Causation: The Most Important Idea You're Probably Getting Wrong
There’s a famous chart that shows a near-perfect correlation between the per capita consumption of mozzarella cheese in the United States and the number of civil engineering doctorates awarded each year. The line traces are almost identical. If you didn’t know better, you might think that eating more cheese somehow causes more people to get engineering PhDs, or vice versa.
Of course, this is absurd. Both happened to rise together during a period of economic growth, driven by completely independent forces. But that’s exactly the point: correlation is easy to find, and our brains are wired to interpret it as causation.
Understanding causality — what actually causes what — is arguably the second most important concept in scientific thinking, right after the scientific method itself.
Why Causation Is So Confusing
Confounders: The Hidden Third Variable
Most spurious correlations share a common structure: two things are correlated not because one causes the other, but because a third variable — a confounder — drives both.
Ice cream sales and drowning deaths are positively correlated. Does ice cream cause drowning? No. Hot summer weather causes both: people buy more ice cream and swim more, and some swimmers drown. Remove the season effect, and the correlation vanishes.
In medicine, this is dangerous. For decades, observational studies showed that people who took vitamins had better health outcomes. This led to a billion-dollar supplement industry. But the confounder was lifestyle: people who take vitamins also tend to eat better, exercise more, and see doctors regularly. When randomized trials were finally done, most vitamins showed no benefit — and some, like high-dose beta-carotene for smokers, actually increased cancer risk.
Reverse Causation
Sometimes the causal arrow points the other way from what you’d expect.

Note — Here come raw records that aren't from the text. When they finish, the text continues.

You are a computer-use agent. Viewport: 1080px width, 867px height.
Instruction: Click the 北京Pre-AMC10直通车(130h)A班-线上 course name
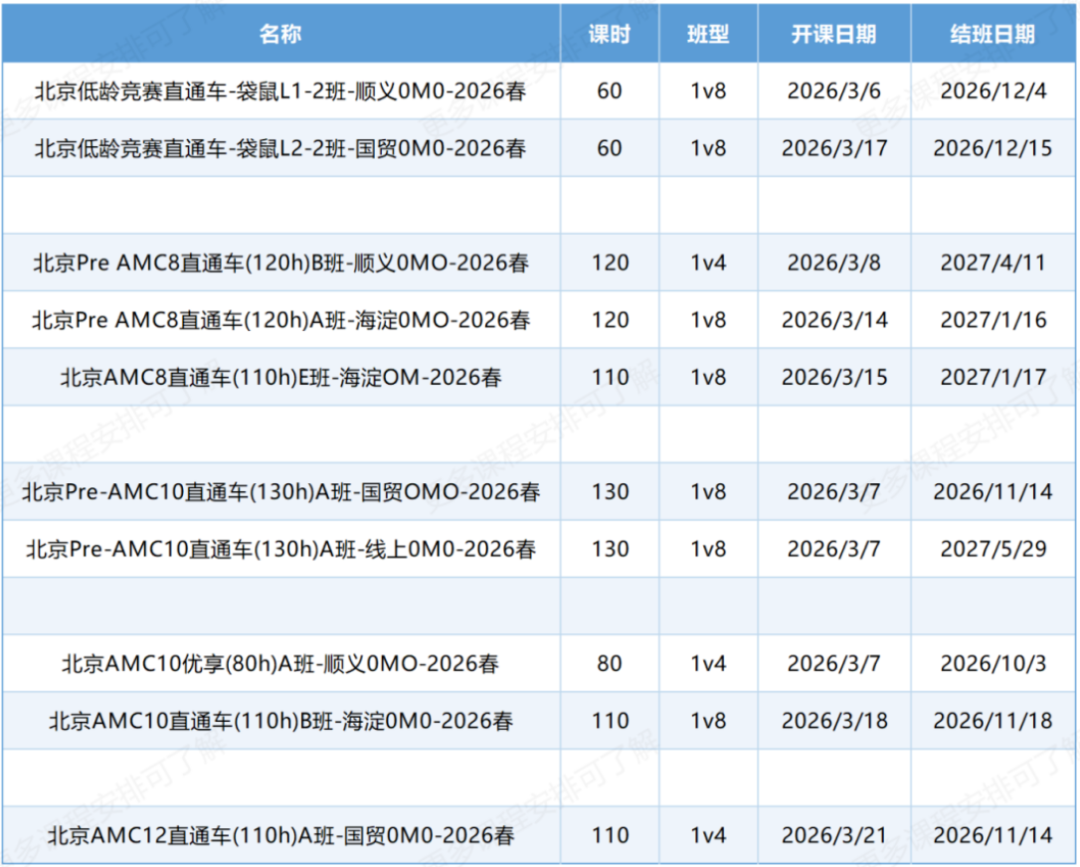tap(280, 549)
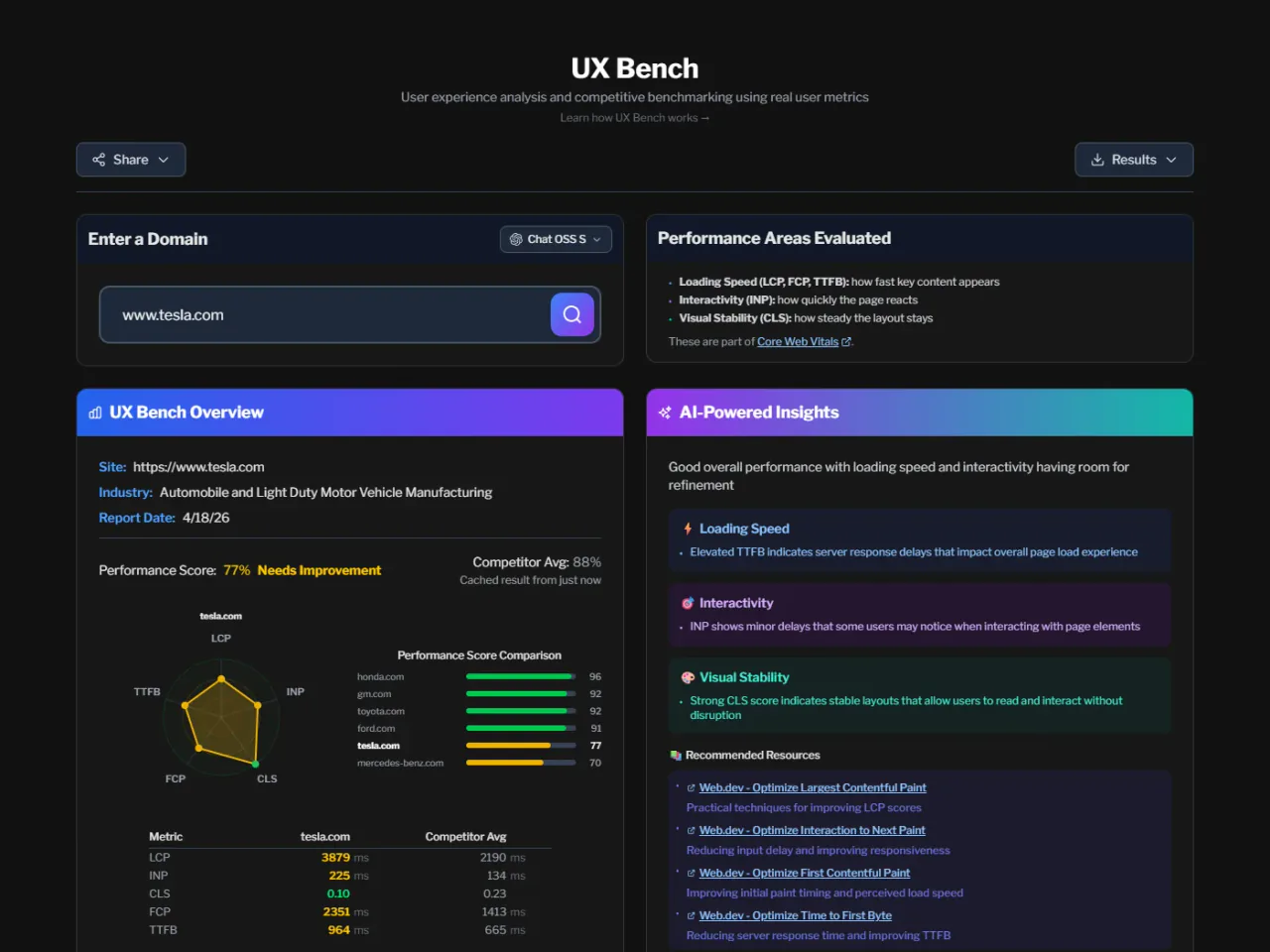This screenshot has height=952, width=1270.
Task: Click the bar chart icon beside UX Bench Overview
Action: [x=94, y=413]
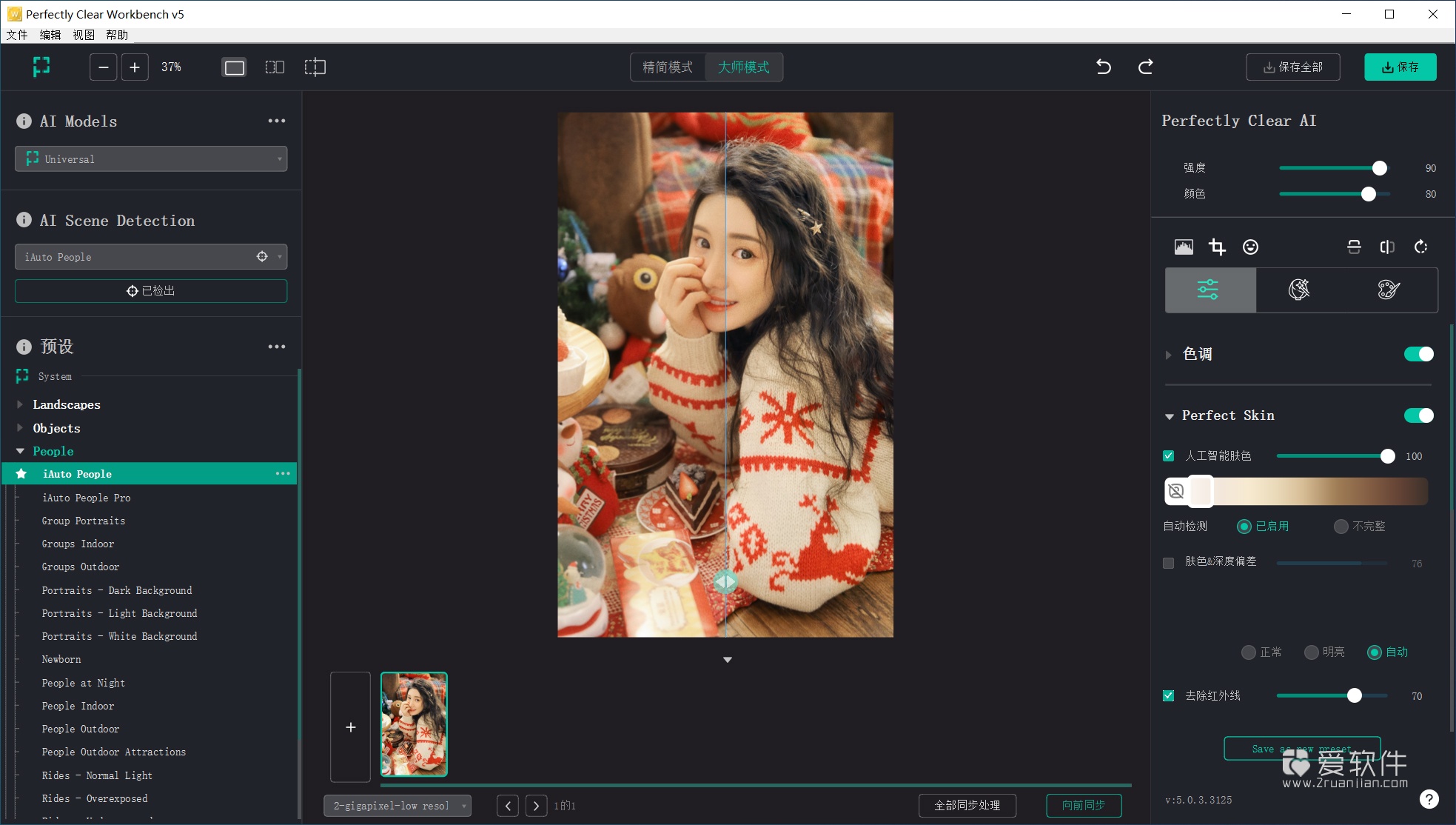Image resolution: width=1456 pixels, height=825 pixels.
Task: Open the face detection smiley icon
Action: coord(1251,247)
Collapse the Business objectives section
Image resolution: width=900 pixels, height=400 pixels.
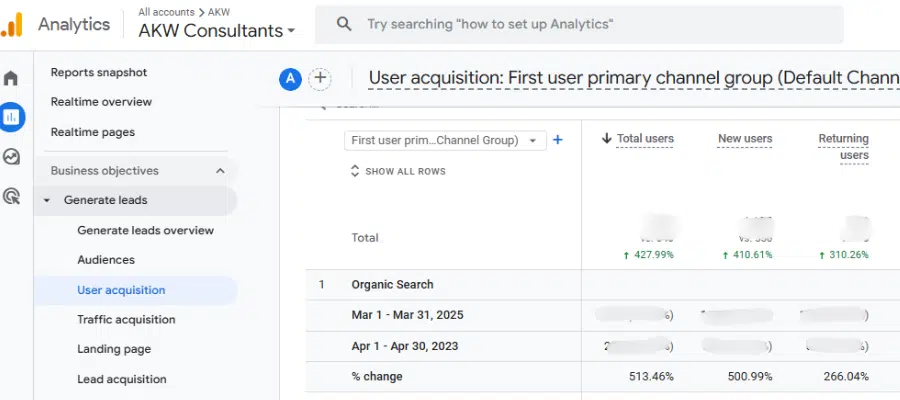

Hospitals are full of sick people. Does being in a hospital make you sick? Of course not — being sick is what sends you to the hospital. But naive data analysis might miss this.
Consider: companies that hire consultants often perform poorly afterwards. Does hiring consultants destroy value? Maybe sometimes — but mostly, companies hire consultants because they’re already struggling. The poor performance was already in motion.
Or: people who carry umbrellas are more likely to get rained on. Does carrying an umbrella attract rain? No — people bring umbrellas when they expect rain.
Reverse causation is particularly insidious in social science. Does poverty cause crime, or does crime cause poverty? The honest answer is probably both, which brings us to the next problem.
Bidirectional Causation and Feedback Loops
Many real-world systems have causal relationships that run in both directions simultaneously. Stress causes poor sleep. Poor sleep increases stress. You cannot cleanly separate cause and effect because the system is a loop.
In economics: does growth cause investment, or does investment cause growth? Both. In health: does depression cause inactivity, or does inactivity cause depression? Both.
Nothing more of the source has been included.